Control of Pneumatic Artificial Muscles with
Enhanced Speed Up Circuitry.
R. Van Ham, F. Daerden, B. Verrelst, D. Lefeber, J. Vandenhoudt
Vrije Universiteit Brussel, Department of Mechanical Engineering, Pleinlaan 2, 1050 Brussel, Belgium
ABSTRACT
The power to weight ratio of the actuators is an important design factor for running robots.
Therefore pleated pneumatic artificial muscles are optimal actuators. Obviously the weight of
the pressure control valves has to be taken into consideration as well. For this application,
standard pressure regulating valves are rather heavy and slow. An intelligent controlled
number of fast switching on-off valves was tested as an alternative. Ways to decrease the
opening and closing times of the valves are discussed in this paper. The pressure control is
used to control the angle of a joint actuated by two antagonistic pneumatic muscles. Results
will show that this solution has satisfactory speed and accuracy, and reduces the weight of the
pressure control significantly.
Keywords: On-Off Valves, Bang-bang Algorithm, Pneumatic Artificial Muscles
1. BACKGROUND
During the last decades research groups working on walking robots have increasingly focused
on developing dynamically balanced robots in order to increase speed and smoothen motion.
For these robots, all parts, but especially the actuators, need to be lightweight in order to limit
inertia and motion power. Since electric motors are quite heavy, some research groups started
to work with other actuators.
In the research lab of the mechanical department of the Vrije Universiteit Brussel, where the
Pleated Pneumatic Artificial Muscle (PPAM) has been developed [1], one is building a
dynamically controlled biped robot with PPAMs [2]. The robot is build to run dynamically,
requiring a lightweight design. The frame of the robot is made of a high-grade aluminium
alloy. PPAMs—which are used as actuators for the robot—have a very high power to weight
ratio and an inherent and adaptable compliance which is important for energy recuperation in
faster gaits. Their generated force can be as high as 4000 N at a gauge pressure of 3 bar, while
the device itself weighs only 100 g. To power a joint bi-directional, two muscles have to be
antagonistically coupled. This way, the angle of the joint depends on the ratios of both muscle
gauge pressures while its compliance is determined by the sum of pressures.
As is the case for all pneumatic actuators, the pressure in the PPAMs needs to be controlled by
pneumatic valves. This can be done by off-the-shelf pressure regulating servo-valves, either
continuously or on-off controlled. The former type was found to be too heavy and too slow for
our application. Therefore fast switching on-off valves have been used to make fast and
lightweight proportional pressure servo-valves. By making them ourselves, full control over
the servo-valve control system was gained, which is usually concealed in commercial valves.

_ _ _ _

__SET PROBLEM__.
Please reproduce, word for word, the part of the pneumatic muscle excerpt that opens with the words "R. Van Ham, F." and closes with "for running robots.".

__AVAILABLE DATA__.
_ _ _ _

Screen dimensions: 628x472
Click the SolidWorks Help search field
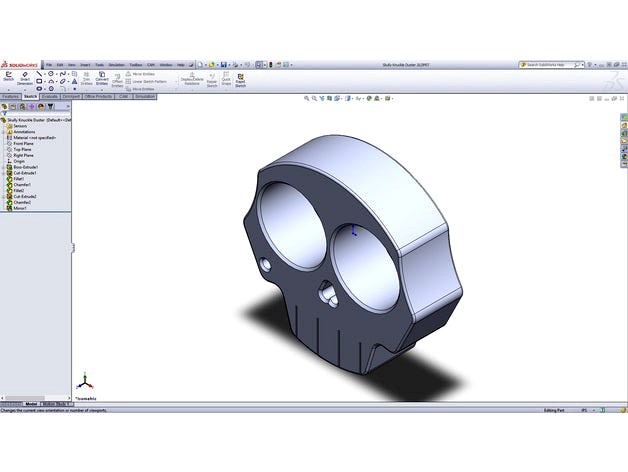pyautogui.click(x=558, y=64)
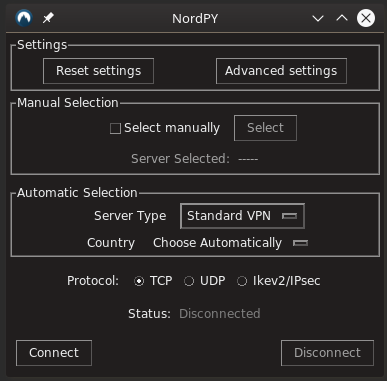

_ _ _ _

__SOLUTION TO THIS TASK__.
R. Van Ham, F. Daerden, B. Verrelst, D. Lefeber, J. Vandenhoudt
Vrije Universiteit Brussel, Department of Mechanical Engineering, Pleinlaan 2, 1050 Brussel, Belgium
ABSTRACT
The power to weight ratio of the actuators is an important design factor for running robots.